I think that you need to add the physical path to the PDF file for it to work (otherwise it may not know where the file is). This post on a forum says as follows:
The only problem is that this "mailto" command executes on the
client machine, therefore it tries to locate the attachment file by
a physical path, and not by a virtual path.
That is,
- Using mailto:iudith.m@zim.co.il?subject=my report&body=see attachment&attachment="\myhost\myfolder\myfile.lis"
works ok, but only for local users (those connected to the same
network as the "myhost" machine).
- Using mailto:iudith.m@zim.co.il?subject=my report&body=see attachment&attachment="http://myhost:myport/my_location_virtual_path/myfile.lis"
does not work, it does not recognize such a syntax as valid for
the attachment file.
In your case you would properbly need to look at this part of the Rhomobile docs (on file system access) to get the right path to your file.
EDIT:
From you comment I can see that you are trying to make it work on iOS (due to the iOS specific path).
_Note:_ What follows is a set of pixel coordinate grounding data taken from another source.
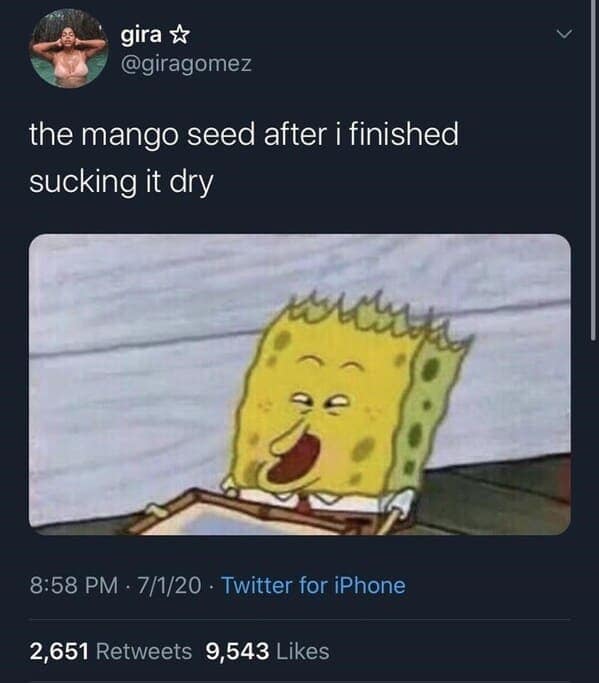Visit the @giragomez handle
Viewport: 599px width, 683px height.
click(x=186, y=64)
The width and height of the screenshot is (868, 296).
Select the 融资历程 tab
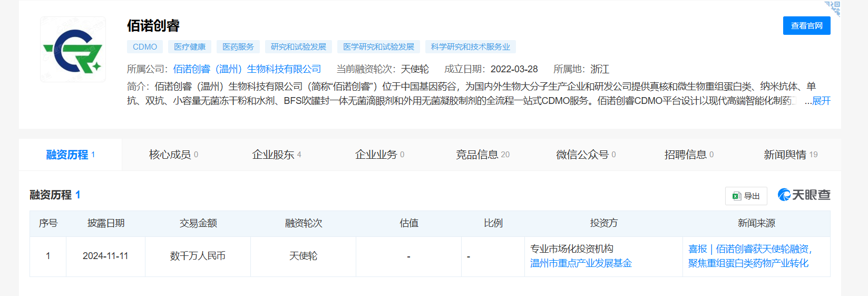click(x=70, y=155)

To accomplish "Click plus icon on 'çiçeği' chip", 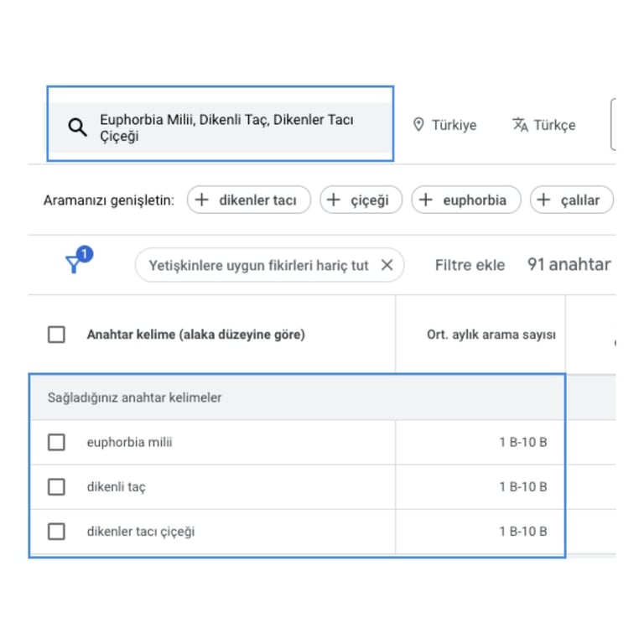I will click(x=334, y=200).
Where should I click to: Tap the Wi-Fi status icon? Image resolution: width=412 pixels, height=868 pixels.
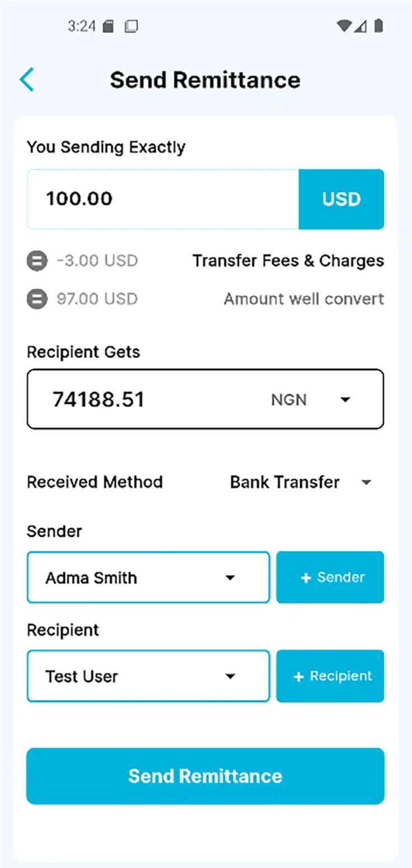coord(344,26)
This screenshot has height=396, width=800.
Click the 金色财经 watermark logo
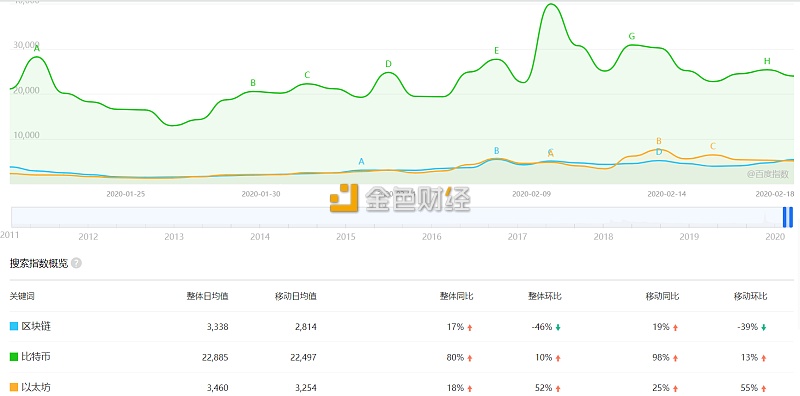[399, 198]
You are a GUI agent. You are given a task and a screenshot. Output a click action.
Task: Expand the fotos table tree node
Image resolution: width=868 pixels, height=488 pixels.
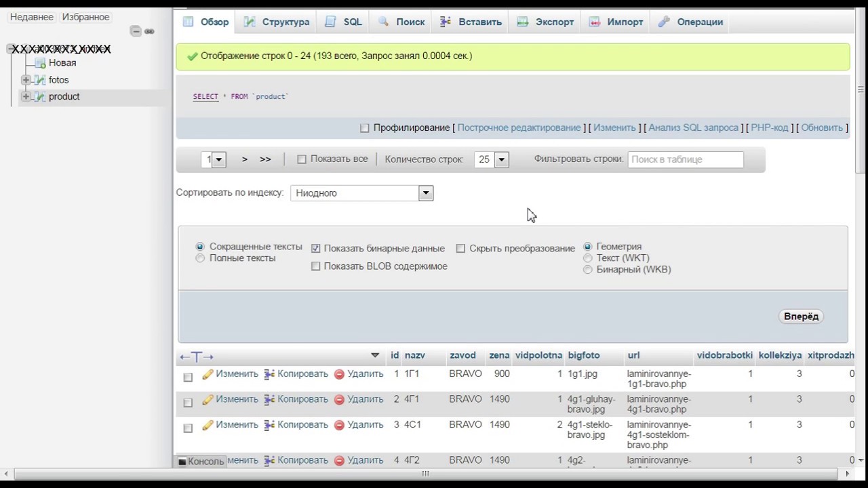[26, 80]
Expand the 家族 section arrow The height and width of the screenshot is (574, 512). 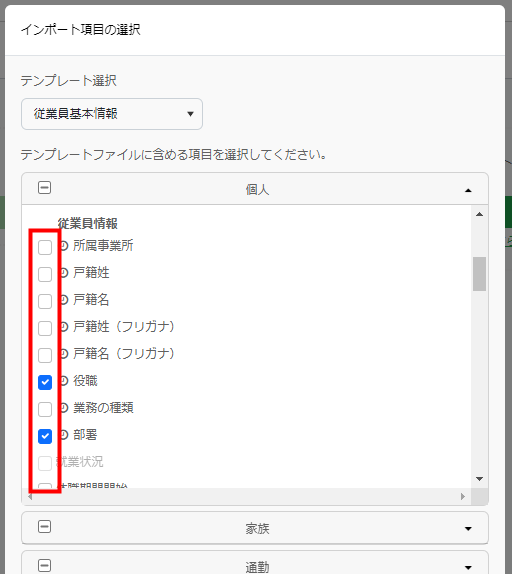pos(468,529)
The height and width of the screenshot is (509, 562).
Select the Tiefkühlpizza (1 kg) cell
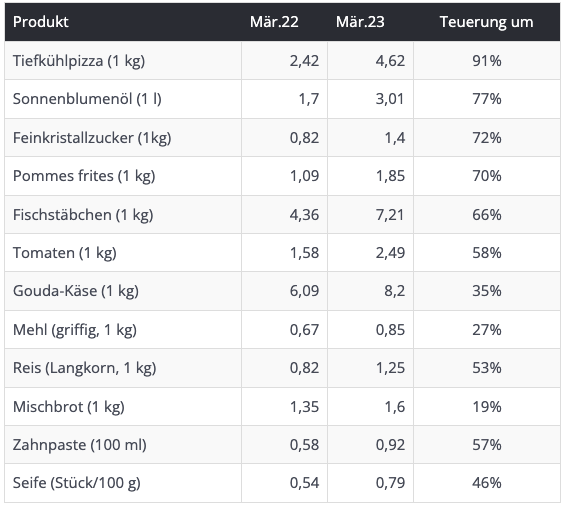79,61
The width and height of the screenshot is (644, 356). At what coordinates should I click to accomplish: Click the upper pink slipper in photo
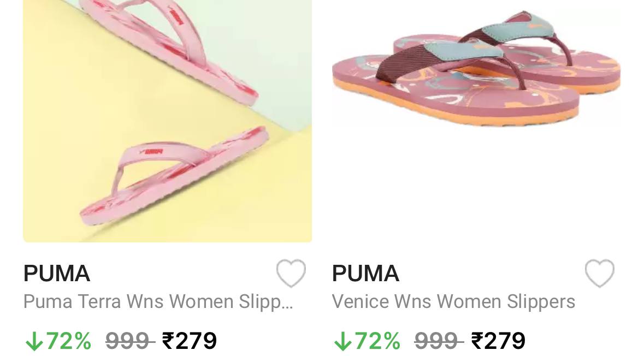point(168,47)
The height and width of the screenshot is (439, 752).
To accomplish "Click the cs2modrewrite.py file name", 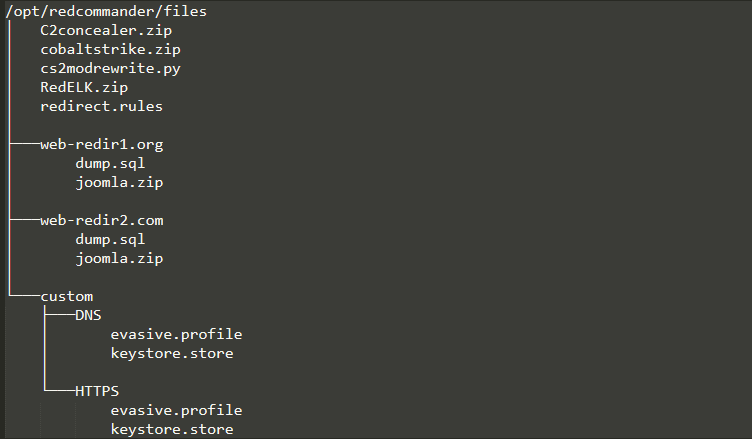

In this discussion (from Rhomobile's Google Group) it is explained that mailto doesn't support attachments on iOS. It says as follows:
Don't know about other platforms, but you cannot do this on iOS. mailto: does not support attachments on iOS.
You can do it using a native API, MFMailComposeViewController.
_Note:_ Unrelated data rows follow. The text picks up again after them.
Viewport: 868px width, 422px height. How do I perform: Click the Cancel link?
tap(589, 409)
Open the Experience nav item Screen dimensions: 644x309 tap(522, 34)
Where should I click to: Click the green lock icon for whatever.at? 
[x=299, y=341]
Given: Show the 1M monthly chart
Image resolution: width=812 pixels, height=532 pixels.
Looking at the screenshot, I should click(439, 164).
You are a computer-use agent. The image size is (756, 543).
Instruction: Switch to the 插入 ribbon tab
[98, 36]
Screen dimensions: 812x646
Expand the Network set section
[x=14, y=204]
This is a complete controller with UI, so you would have to write a Native View Extension to use it:
http://docs.rhomobile.com/rhodes/extensions#native-view-extensions
EDIT 2:
I've looked around and it seems that mailto doesn't support attachments on Android either. This is because Android supports the RFC 2368 mailto protocol, which doesn't include attachments. Here is a reference to the Android mailto url parser.
I would suggest that you do as suggested for iOS, write a native extension. I think this post would be relevant for you.